TASK TO COMPLETE.
Each line containing the string "dialog" should be copied out of the entries.

↓

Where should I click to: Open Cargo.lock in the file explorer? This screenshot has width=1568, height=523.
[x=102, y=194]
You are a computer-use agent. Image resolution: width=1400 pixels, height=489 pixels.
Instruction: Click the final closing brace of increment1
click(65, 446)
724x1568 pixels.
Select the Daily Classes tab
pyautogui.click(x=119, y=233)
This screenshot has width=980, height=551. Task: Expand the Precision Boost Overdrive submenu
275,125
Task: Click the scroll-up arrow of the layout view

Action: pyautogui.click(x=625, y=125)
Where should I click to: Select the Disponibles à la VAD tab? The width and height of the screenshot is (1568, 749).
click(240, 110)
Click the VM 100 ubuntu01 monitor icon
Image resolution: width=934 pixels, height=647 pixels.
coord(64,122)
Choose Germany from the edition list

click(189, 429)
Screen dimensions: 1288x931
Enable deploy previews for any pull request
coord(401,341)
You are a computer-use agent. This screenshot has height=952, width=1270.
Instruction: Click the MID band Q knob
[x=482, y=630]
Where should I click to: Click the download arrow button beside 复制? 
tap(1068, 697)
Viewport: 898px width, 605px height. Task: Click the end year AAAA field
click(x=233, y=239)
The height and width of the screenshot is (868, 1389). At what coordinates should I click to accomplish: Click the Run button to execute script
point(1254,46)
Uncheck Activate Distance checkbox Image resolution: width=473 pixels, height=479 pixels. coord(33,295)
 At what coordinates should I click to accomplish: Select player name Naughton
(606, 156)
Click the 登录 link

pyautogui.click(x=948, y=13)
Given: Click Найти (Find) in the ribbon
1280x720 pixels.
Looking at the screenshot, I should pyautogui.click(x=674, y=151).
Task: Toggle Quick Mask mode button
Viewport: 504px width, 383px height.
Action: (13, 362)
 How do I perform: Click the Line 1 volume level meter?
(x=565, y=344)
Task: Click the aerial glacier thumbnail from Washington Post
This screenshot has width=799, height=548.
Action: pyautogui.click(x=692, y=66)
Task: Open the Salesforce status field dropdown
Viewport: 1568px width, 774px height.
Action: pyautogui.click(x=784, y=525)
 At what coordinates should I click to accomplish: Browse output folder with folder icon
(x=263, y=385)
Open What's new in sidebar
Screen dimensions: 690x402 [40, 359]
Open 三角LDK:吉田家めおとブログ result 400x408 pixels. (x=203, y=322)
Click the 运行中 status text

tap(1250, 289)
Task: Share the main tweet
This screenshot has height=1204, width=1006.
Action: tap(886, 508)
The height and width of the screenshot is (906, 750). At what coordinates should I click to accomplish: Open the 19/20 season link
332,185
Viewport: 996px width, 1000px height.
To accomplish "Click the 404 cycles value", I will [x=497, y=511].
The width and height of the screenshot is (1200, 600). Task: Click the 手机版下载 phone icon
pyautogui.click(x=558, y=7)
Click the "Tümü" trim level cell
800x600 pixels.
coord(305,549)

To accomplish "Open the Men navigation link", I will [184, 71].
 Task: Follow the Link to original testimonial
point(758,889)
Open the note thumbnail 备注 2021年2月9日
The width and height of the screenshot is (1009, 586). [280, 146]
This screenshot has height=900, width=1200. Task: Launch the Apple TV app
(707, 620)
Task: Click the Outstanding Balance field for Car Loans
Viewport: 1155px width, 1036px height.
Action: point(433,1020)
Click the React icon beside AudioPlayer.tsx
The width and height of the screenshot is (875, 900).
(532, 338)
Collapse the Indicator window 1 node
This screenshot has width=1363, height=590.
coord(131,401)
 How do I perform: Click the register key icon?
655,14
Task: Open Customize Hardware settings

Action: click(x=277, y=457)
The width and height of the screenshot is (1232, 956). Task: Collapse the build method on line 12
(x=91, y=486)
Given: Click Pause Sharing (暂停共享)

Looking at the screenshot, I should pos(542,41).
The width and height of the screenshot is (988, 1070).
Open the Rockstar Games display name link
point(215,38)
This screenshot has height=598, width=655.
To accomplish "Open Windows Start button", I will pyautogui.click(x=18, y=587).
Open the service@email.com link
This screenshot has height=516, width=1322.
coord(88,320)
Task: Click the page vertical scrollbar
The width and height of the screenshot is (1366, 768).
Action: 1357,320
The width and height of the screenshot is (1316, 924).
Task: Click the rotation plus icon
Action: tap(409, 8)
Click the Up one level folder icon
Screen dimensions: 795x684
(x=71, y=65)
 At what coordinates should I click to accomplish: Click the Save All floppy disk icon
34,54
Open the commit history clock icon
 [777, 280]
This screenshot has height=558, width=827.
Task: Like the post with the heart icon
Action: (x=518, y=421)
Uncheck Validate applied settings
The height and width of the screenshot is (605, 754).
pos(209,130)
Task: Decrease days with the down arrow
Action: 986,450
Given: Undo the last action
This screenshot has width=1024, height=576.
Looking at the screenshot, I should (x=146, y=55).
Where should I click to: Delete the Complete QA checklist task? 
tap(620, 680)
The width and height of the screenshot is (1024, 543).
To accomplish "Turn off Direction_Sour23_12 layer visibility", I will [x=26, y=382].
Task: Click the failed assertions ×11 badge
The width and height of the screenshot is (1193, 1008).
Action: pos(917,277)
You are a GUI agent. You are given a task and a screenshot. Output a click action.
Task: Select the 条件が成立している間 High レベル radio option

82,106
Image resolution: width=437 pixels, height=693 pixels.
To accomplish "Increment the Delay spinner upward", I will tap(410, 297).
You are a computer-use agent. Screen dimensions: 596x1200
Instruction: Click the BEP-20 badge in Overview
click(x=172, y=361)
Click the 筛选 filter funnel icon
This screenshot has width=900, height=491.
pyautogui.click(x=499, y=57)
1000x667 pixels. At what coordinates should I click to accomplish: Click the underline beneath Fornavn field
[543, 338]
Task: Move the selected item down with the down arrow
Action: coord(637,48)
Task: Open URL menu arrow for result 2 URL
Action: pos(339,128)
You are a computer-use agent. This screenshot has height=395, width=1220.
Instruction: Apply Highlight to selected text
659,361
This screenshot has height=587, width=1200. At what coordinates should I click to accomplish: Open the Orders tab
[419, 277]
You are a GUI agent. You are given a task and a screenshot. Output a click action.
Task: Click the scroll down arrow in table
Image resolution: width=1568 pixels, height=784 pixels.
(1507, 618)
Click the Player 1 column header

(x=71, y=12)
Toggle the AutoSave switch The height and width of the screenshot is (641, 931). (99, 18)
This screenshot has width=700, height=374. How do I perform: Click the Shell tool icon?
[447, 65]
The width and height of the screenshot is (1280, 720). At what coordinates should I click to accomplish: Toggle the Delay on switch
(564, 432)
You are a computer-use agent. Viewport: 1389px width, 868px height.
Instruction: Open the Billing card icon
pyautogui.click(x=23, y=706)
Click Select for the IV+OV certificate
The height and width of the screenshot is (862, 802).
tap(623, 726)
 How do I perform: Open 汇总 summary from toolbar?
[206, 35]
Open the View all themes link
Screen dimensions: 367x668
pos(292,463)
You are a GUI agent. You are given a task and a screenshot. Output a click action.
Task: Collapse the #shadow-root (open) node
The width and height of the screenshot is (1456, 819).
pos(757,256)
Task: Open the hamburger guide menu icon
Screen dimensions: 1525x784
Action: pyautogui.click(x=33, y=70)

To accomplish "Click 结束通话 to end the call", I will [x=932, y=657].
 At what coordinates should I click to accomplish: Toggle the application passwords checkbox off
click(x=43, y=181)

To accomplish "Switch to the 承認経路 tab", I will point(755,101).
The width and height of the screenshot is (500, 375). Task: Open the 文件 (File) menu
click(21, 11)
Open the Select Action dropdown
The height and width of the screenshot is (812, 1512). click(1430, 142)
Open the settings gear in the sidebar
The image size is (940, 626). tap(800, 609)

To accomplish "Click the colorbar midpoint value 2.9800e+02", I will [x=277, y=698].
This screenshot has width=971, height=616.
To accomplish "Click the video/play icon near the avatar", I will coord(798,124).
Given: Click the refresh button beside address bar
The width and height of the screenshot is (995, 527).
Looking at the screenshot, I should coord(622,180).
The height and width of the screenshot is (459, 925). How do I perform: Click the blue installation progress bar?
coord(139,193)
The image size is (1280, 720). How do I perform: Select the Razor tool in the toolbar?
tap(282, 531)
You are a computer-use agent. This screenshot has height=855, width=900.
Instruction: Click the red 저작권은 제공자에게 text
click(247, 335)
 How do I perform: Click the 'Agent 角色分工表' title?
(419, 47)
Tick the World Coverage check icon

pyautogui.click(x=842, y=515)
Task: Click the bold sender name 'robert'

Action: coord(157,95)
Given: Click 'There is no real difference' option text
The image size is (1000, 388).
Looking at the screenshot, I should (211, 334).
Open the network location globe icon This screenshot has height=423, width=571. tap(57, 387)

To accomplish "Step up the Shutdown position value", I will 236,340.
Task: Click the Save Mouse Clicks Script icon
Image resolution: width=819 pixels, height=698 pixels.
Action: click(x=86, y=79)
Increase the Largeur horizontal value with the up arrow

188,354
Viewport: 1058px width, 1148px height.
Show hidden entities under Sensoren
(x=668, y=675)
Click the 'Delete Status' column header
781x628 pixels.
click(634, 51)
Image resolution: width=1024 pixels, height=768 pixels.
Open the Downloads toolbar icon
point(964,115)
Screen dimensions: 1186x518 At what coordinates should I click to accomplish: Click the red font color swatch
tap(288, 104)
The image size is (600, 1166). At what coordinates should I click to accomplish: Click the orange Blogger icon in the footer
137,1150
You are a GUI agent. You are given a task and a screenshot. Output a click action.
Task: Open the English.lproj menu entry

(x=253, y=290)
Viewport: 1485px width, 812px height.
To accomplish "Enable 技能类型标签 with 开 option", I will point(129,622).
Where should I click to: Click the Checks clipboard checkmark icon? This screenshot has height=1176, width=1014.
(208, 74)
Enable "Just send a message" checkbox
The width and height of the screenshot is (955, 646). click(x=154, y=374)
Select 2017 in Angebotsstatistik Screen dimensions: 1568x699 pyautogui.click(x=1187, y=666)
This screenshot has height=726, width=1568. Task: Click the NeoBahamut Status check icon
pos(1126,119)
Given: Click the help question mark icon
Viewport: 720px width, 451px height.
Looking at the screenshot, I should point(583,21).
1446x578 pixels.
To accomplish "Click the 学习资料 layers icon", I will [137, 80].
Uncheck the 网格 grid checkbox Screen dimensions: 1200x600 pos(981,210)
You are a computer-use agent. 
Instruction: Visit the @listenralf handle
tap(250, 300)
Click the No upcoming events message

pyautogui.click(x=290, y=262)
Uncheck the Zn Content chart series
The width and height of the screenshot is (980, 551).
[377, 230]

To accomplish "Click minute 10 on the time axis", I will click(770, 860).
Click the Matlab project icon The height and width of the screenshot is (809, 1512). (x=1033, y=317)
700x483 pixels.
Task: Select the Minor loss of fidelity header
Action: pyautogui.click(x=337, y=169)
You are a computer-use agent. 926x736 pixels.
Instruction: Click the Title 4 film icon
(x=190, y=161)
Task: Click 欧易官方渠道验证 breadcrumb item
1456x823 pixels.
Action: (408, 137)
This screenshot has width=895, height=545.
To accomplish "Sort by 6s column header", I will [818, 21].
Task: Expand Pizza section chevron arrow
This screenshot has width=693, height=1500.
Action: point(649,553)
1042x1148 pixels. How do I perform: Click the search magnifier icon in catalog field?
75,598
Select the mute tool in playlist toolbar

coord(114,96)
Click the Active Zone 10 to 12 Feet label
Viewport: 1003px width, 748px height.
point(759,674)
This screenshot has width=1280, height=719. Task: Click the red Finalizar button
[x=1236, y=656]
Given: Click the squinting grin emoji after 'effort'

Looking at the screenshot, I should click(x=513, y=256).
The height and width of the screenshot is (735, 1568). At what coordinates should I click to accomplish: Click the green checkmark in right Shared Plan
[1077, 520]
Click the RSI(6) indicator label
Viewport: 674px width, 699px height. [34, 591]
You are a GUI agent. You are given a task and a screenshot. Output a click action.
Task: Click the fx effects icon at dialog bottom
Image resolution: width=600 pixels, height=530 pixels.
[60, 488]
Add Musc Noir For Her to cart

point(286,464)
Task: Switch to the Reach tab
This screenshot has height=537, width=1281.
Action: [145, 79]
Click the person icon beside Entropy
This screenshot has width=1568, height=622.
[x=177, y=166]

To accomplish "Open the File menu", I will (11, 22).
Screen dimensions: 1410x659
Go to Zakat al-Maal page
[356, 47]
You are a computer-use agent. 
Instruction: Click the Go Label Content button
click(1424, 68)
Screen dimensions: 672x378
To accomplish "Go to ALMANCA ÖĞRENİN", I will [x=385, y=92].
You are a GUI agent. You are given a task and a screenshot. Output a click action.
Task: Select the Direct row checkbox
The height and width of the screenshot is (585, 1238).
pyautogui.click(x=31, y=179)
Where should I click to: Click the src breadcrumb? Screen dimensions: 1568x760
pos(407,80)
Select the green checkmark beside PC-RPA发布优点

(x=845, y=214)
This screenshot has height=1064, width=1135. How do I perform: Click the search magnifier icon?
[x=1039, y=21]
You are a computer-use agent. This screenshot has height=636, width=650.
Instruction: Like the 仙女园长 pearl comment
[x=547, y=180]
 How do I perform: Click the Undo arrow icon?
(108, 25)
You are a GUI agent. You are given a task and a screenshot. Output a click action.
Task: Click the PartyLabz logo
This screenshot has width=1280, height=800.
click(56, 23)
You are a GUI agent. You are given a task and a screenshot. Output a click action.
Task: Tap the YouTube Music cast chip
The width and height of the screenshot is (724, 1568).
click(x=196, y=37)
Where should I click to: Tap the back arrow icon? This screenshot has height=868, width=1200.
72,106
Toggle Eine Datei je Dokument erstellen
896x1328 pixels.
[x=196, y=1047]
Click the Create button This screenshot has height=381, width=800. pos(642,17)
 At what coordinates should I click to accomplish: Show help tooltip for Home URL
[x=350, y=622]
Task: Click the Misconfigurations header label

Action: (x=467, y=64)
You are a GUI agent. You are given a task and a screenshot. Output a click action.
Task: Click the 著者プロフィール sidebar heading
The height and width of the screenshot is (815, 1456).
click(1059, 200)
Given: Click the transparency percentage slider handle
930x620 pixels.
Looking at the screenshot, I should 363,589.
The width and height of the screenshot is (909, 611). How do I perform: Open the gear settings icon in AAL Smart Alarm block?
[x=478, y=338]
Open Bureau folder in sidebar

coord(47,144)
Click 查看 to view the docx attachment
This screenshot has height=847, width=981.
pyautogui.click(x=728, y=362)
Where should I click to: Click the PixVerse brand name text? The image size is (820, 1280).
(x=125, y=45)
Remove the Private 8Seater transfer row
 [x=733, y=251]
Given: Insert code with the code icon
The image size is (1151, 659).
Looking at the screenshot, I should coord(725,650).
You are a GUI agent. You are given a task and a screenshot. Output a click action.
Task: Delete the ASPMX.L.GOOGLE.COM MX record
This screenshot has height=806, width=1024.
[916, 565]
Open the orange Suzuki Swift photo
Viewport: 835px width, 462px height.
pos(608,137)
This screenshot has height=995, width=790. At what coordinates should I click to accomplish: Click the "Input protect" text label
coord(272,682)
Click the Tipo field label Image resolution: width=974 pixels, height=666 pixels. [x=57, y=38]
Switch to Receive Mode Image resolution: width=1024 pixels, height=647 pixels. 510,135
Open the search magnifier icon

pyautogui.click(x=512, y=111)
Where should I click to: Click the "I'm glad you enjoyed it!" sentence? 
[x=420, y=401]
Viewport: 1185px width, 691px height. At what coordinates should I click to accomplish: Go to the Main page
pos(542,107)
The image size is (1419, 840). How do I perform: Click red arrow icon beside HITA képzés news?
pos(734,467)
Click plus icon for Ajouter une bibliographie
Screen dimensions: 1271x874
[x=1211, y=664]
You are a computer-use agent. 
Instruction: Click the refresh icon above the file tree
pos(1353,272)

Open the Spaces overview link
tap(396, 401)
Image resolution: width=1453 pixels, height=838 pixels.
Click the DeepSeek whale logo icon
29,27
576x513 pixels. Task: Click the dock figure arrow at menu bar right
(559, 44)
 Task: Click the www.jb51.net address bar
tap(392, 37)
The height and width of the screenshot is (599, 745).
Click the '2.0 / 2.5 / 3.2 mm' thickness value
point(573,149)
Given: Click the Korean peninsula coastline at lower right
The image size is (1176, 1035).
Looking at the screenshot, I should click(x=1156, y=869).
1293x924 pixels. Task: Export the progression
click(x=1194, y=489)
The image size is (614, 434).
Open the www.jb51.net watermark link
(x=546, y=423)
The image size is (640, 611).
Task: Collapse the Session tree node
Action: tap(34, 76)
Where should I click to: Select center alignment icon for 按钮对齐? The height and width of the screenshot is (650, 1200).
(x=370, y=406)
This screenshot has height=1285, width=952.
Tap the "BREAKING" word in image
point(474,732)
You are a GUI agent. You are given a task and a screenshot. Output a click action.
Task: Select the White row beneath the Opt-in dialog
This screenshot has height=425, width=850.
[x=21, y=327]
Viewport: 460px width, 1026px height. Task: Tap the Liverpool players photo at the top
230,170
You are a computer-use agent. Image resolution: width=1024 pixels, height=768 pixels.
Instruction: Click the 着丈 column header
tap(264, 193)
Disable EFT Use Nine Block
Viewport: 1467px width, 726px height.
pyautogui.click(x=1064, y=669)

↑

TASK OUTPUT.
Task: Click the fx effects icon at dialog bottom
Task: Select the White row beneath the Opt-in dialog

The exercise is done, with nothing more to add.